NFL Playoffs -- No shortage of storylines surrounding divisional round - NFL - Don Banks - SI.com
1. Houston, you may not have a problem: The struggling Texans look doomed in New England on Sunday thanks to that 42-14 drubbing the Patriots handed them on Monday night of Week 14 in Foxboro. But the obvious blueprint for Gary Kubiak's team is what happened in 2010, when the Patriots humiliated the Jets 45-3 at home on Monday night in Week 13, and then lost 28-21 to New York six weeks later in the divisional round. History might repeat itself.
And there's more than just that to hang your hopes on, Texans fans. In the Belichick era, the Patriots are 8-0 in the playoffs against teams they didn't face in the regular season that year. Against teams they did face (like Houston), they're just 8-6, and just 3-6 from 2005 on. Baltimore (2009), the Jets (2010) and the Giants (2007) are teams that have recently beaten New England in the playoffs after losing to them in the regular season.

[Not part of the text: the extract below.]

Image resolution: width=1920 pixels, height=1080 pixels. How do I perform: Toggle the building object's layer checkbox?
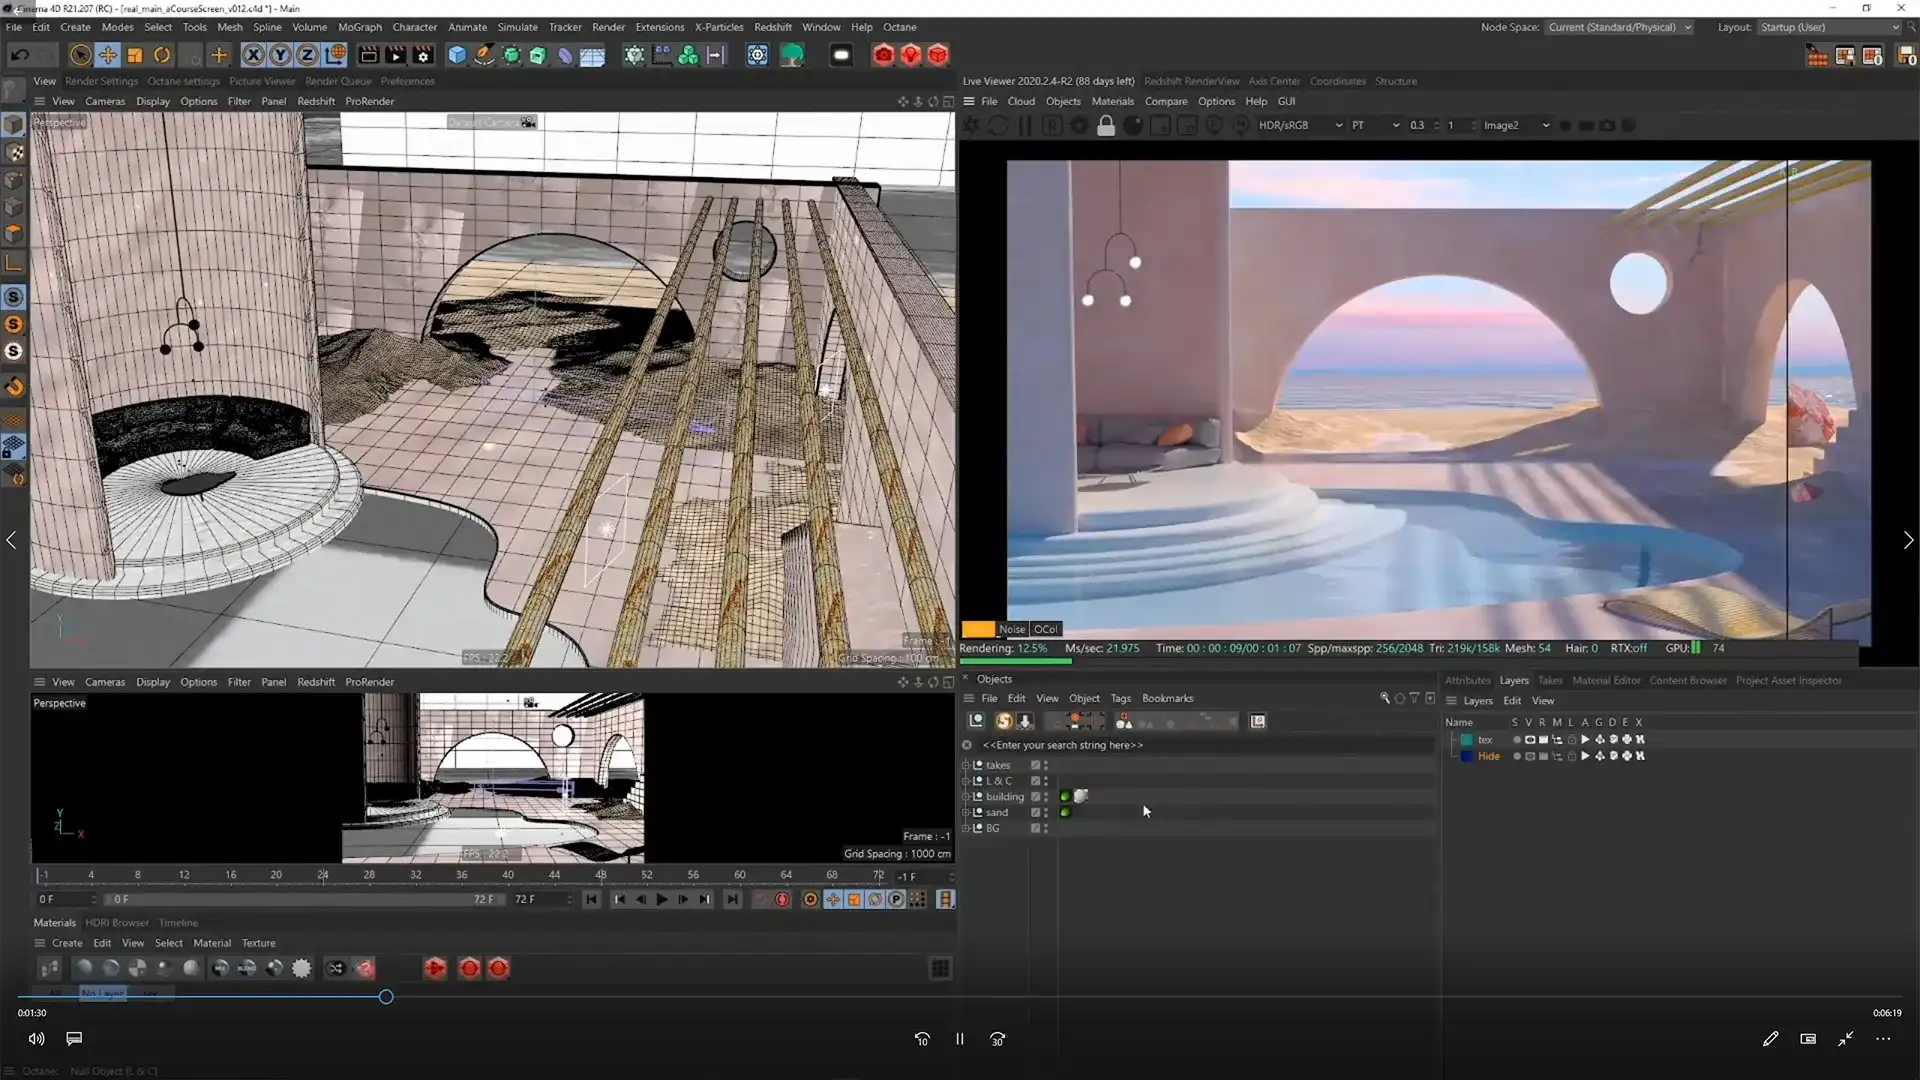tap(1036, 797)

Not that I think it's going to happen again. But it could.
2. One more run at No. 4: Bill Belichick and Tom Brady go back to work this weekend, trying to push the rock up the hill once again and finally win that Chuck Noll-Terry Bradshaw-tying fourth Super Bowl ring together. It's been eight years since the Patriots' Hall of Fame coaching-quarterback duo won their third Super Bowl, and who could ever have dreamed it'd be this hard to get another one?
In the past seven seasons, the Patriots have lost twice in the Super Bowl (both to the Giants, as New England fans might recall), lost once in the AFC title game (to the comeback Colts in 2006), lost twice in the divisional round (at Denver in 2005, home against the Jets in 2010), lost once in the first round (home against Baltimore in 2009) and missed the playoffs altogether at 11-5 (without Brady) in 2008.
If the eighth time is the charm, it'd be the longest gap between Super Bowl wins for any coach and quarterback since Dallas' Tom Landry and Roger Staubach had to wait six years between winning ring No. 1 (1971) and ring No. 2 (1977) together.
But don't sketch out that parade route just yet, because since going 14-2 in the playoffs together from 2001 through their 2007 AFC title game win over San Diego, the Patriots are just 2-4 in their most recent six postseason games. To slice the facts a different way, New England went 9-0 in the playoffs in winning their three Super Bowls, but have gone just 7-6 in the postseason since. A 16-6 playoff mark is still something to behold, but while it took Belichick and Brady just four years to win their first three Super Bowls together, the quest for No. 4 has now taken them twice that long.